Ответы по запросам предыдущего дня обычно лежат в открытом почтовом ящике. Они касаются моих собственных работ либо тех, которые я курирую, — например, работ Небека и Ингрид. Сюда добавляется то, что швабы называют Basleda: просто времяпрепровождение.

Скажем, запрос может звучать так: «По поводу улицы Сент-Оноре. Кто, кроме Робеспьера, жил там в доме столяра Дюпле? Что стало с этим столяром и с Ленор[345]? Резюме речи 1789 года, в которой Робеспьер потребовал от Национального собрания отмены рабства в колониях и смертной казни в королевстве. Какой высоты были башни Бастилии?» И тому подобное. Аппарат выдает ответы в заказанном формате. Высота Бастилии составляла семьдесят три фута и три дюйма. В тюремный двор почти не попадал свет. Лучше всего было тем узникам, что прогуливались по верху стены, — это считалось привилегией.

Что касается Дюпле, то им там нет нужды листать поземельные и адресные книги — в центральном реестре имен его моментально отыщут среди десяти тысяч тезок. Если человек этот имел хоть малейшее значение, будут даны отсылки на другие реестры — например, тот, что находится в Доме писем, — либо на опубликованную литературу. Окаменевшая память, колоссальная, — и, опять же, сфинкс, который тебе отвечает.


*

С этой механической частью я могу справиться, не вставая с кресла, через аналитический определитель — прямо из касбы. Я прокручиваю тексты на экране и, по мере надобности, распечатываю документацию. В Эвмесвиле хватает ученых — вроде Кессмюлера, — которые создают свои труды таким образом. Но на этом мы задерживаться не будем.

В тех нижних мирах, которые сохранились вопреки всем огненным бурям, еще, должно быть, имеются умы, обладающие способностью оригинального ассоциативного мышления, которые, вероятно, даже объединены там в своеобразную Республику ученых[346]. И я надеюсь, что можно будет проникнуть к ним, когда исследования здесь, наверху, достигнут последней ступени. Тогда, вероятно, достаточно будет одного-единственного слова, одного знака — — — но все это лишь мои предположения.

Порой я безуспешно пытался начать игру, какую ведут друг с другом — или друг против друга — секретные службы. В ответ приходили разъяснения, которые едва ли можно получить через регистратуры, — но они всегда были анонимными и будто автоматическими. То есть личного разговора не получалось, но приходила информация, которую вряд ли кто-то мог дать тебе, не вникнув прежде в суть твоего запроса. Выглядело это приблизительно так.

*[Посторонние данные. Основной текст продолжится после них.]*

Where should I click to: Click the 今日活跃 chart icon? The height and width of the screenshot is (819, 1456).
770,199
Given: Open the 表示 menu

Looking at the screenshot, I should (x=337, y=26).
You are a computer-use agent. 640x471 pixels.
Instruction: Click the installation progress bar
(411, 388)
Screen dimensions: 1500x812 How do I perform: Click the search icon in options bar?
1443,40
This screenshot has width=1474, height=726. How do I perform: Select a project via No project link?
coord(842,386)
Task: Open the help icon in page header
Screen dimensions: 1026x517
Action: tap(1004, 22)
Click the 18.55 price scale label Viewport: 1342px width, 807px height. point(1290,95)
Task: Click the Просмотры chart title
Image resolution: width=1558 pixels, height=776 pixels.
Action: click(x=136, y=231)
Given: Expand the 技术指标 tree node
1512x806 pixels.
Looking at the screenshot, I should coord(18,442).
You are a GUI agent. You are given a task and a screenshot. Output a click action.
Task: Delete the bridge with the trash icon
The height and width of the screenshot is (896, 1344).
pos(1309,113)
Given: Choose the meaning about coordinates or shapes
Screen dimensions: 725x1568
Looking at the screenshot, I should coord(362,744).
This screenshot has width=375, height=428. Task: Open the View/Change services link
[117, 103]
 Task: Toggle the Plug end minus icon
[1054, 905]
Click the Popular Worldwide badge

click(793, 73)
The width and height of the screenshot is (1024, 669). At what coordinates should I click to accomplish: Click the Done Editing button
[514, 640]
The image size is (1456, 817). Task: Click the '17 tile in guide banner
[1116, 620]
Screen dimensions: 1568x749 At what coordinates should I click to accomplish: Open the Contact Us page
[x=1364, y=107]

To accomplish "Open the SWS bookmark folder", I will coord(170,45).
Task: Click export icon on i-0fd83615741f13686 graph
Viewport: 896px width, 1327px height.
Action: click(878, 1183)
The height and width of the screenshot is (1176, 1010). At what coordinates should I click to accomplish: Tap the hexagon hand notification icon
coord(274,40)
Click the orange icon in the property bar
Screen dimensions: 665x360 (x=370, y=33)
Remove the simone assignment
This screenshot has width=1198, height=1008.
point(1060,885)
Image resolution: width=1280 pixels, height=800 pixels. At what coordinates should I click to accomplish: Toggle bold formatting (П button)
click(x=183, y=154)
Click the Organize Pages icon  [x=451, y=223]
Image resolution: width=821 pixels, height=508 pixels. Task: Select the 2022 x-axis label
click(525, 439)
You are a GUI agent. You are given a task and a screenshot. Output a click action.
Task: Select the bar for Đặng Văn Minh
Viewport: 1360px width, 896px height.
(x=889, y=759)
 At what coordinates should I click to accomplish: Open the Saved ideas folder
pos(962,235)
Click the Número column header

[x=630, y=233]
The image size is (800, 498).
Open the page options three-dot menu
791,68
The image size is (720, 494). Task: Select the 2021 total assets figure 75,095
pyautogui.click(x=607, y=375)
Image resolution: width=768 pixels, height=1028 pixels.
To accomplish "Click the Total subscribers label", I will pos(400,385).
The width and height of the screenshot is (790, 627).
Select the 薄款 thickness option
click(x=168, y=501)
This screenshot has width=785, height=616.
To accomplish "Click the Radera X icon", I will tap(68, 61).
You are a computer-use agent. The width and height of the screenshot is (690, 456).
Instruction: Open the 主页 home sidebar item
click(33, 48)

Я ввожу запрос: «Общественный дух может возбудиться до такой степени, что это принудит его к единогласию. Проблема упростилась бы, если бы к согласию людей принуждали силой; однако в исключительных случаях, должно быть, добавляется некий фактор, который не оставляет человеку выбора, а, наподобие морской волны, приподнимает и несет индивидов, подчиняя себе их волю. Я ищу характерный пример этого феномена».